On Dec. 24, city workers posted a "Ready for Change?" sign at the northeast corner of Lane Avenue and Northwest Boulevard, directing residents to a website to receive more information about plans for a 2-story Ohio State Bank at the site.
It's the first of what could be many such signs to come, as commercial development is proposed or as the city plans for road construction or park projects.
"Hopefully, it will be impactful and eye-catching," said Steve Schoeny, city manager. "Whenever we've got something going before BZAP (the Upper Arlington Board of Zoning and Planning) or someone's proposing a demolition or we're proposing a study, the team (consisting of the community-affairs staff and Schoeny) has designed some new signs that are about double the size of your standard real estate sign.
"They'll be for anything where we're looking for community input."
Historically, the city has sought to notify and inform residents and other stakeholders about proposed developments and ongoing projects through its website, email newsletters and emails.
It also broadcasts information via social media, print newsletters and, in some cases, mailings to residents in an immediate area of a project or study.
Schoeny, an Upper Arlington resident who lived in the community 13 years before becoming city manager Sept. 30, said the sign initiative is the product of brainstorming with the city's Community Affairs Division to enhance communications between the city and residents.
He also acknowledged that mailings and emails can get lost in the shuffle.
"People live busy lives," he said. "They may not focus on it. They may not realize, 'Oh, that's where that is.'
"So sticking something in the ground that says, 'This place is in line for some change,' hopefully, will attract people's attention and get them to give us some input. We're not legally required to do this. This is just kind of reflecting as a resident, daily life, what does it take to get my attention on something."

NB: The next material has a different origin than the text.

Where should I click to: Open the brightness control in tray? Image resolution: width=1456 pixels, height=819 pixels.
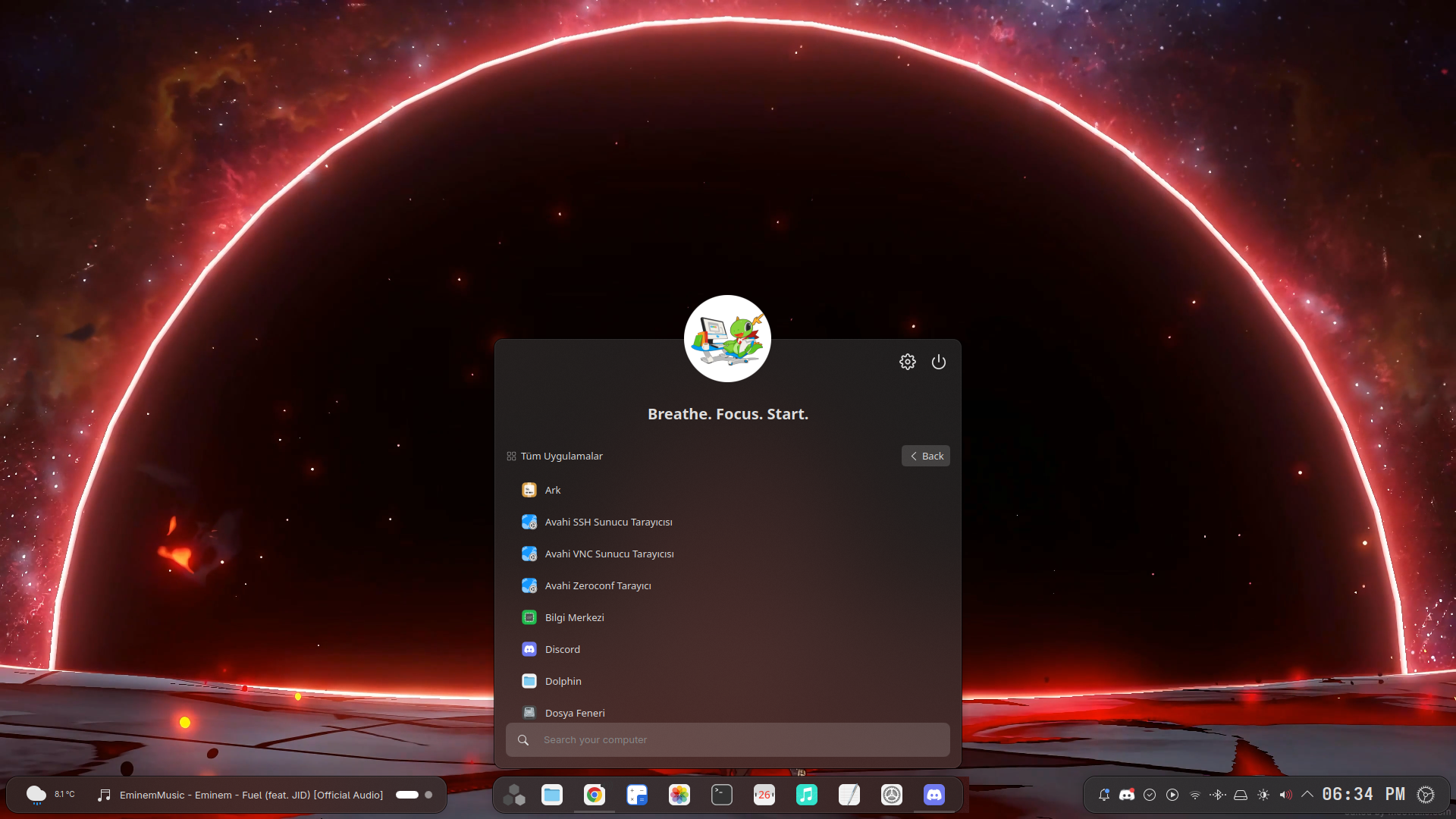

Schoeny said the initiative is a pilot project and officials will evaluate its effectiveness by the responses it solicits.
Emma Speight, community-affairs director, said she didn't have final expenses for the initiative but called it a "small investment" and added the signs' posts can be reused.
"This was an idea brought forward by our new city manager, Steve Schoeny," Speight said. "We were discussing all the channels of communications already used by the city to inform residents on special projects and new developments, yet despite our extensive efforts, we still often hear from residents that they didn't know about an issue until the public-review process was almost or already completed.
"The thought behind this is to have a noticeable sign at the site of a prospective new development or project in the hopes that residents would then visit our website to learn more about what is being proposed early in the process."
Speight said the goal is to have signs posted in the public right-of-way about two weeks before a public meeting would be held on the related proposal.
Signs will be customized for specific projects, with information about public meeting dates. Speight said some could include website links to more information or online surveys.
"We are hoping to reduce or even eliminate cases where residents in the vicinity of a project state that they were not aware that something was being proposed," she said. "It's a good-faith effort on our part to reach residents where they are to let them know when something is up for consideration.
"Hopefully, this will further strengthen our communications program and have a positive impact."